**Data records:**
--------

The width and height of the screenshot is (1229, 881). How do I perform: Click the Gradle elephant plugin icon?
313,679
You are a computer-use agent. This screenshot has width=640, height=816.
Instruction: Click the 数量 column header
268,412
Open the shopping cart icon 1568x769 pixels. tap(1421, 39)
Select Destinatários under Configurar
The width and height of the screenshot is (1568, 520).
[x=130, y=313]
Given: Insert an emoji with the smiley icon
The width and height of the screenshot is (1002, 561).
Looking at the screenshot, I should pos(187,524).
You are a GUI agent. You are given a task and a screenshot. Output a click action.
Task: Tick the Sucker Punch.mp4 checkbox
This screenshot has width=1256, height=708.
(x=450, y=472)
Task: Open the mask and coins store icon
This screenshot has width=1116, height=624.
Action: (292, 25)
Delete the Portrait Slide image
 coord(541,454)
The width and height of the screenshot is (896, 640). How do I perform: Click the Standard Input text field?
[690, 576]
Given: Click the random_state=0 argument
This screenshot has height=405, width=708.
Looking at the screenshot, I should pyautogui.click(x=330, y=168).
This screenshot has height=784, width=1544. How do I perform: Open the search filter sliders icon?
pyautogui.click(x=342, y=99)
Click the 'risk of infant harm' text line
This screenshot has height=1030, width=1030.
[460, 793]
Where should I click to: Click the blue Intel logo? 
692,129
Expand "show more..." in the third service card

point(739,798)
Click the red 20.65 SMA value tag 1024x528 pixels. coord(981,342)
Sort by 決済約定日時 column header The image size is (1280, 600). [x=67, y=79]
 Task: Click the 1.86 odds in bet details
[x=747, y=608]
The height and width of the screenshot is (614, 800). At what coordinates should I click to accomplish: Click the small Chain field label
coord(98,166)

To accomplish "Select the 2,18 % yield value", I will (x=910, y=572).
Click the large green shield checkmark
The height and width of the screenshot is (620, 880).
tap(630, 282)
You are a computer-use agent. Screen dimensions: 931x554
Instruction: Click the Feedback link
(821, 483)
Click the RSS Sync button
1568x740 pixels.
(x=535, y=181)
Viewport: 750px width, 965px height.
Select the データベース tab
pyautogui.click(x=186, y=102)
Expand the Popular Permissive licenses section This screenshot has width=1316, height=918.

--------

**Exercise brief:**
What you return must match the data above character for character.

**Response to the exercise:**
The width and height of the screenshot is (1229, 881). How do I perform: Click the Gradle elephant plugin icon?
313,679
You are a computer-use agent. This screenshot has width=640, height=816.
Instruction: Click the 数量 column header
268,412
Open the shopping cart icon 1568x769 pixels. tap(1421, 39)
Select Destinatários under Configurar
The width and height of the screenshot is (1568, 520).
[x=130, y=313]
Given: Insert an emoji with the smiley icon
The width and height of the screenshot is (1002, 561).
Looking at the screenshot, I should pos(187,524).
You are a GUI agent. You are given a task and a screenshot. Output a click action.
Task: Tick the Sucker Punch.mp4 checkbox
This screenshot has width=1256, height=708.
(x=450, y=472)
Task: Open the mask and coins store icon
This screenshot has width=1116, height=624.
Action: (292, 25)
Delete the Portrait Slide image
 coord(541,454)
The width and height of the screenshot is (896, 640). How do I perform: Click the Standard Input text field?
[690, 576]
Given: Click the random_state=0 argument
This screenshot has height=405, width=708.
Looking at the screenshot, I should pyautogui.click(x=330, y=168).
This screenshot has height=784, width=1544. How do I perform: Open the search filter sliders icon?
pyautogui.click(x=342, y=99)
Click the 'risk of infant harm' text line
This screenshot has height=1030, width=1030.
[460, 793]
Where should I click to: Click the blue Intel logo? 
692,129
Expand "show more..." in the third service card

point(739,798)
Click the red 20.65 SMA value tag 1024x528 pixels. coord(981,342)
Sort by 決済約定日時 column header The image size is (1280, 600). [x=67, y=79]
 Task: Click the 1.86 odds in bet details
[x=747, y=608]
The height and width of the screenshot is (614, 800). At what coordinates should I click to accomplish: Click the small Chain field label
coord(98,166)

To accomplish "Select the 2,18 % yield value", I will (x=910, y=572).
Click the large green shield checkmark
The height and width of the screenshot is (620, 880).
tap(630, 282)
You are a computer-use agent. Screen dimensions: 931x554
Instruction: Click the Feedback link
(821, 483)
Click the RSS Sync button
1568x740 pixels.
(x=535, y=181)
Viewport: 750px width, 965px height.
Select the データベース tab
pyautogui.click(x=186, y=102)
Expand the Popular Permissive licenses section This screenshot has width=1316, height=918.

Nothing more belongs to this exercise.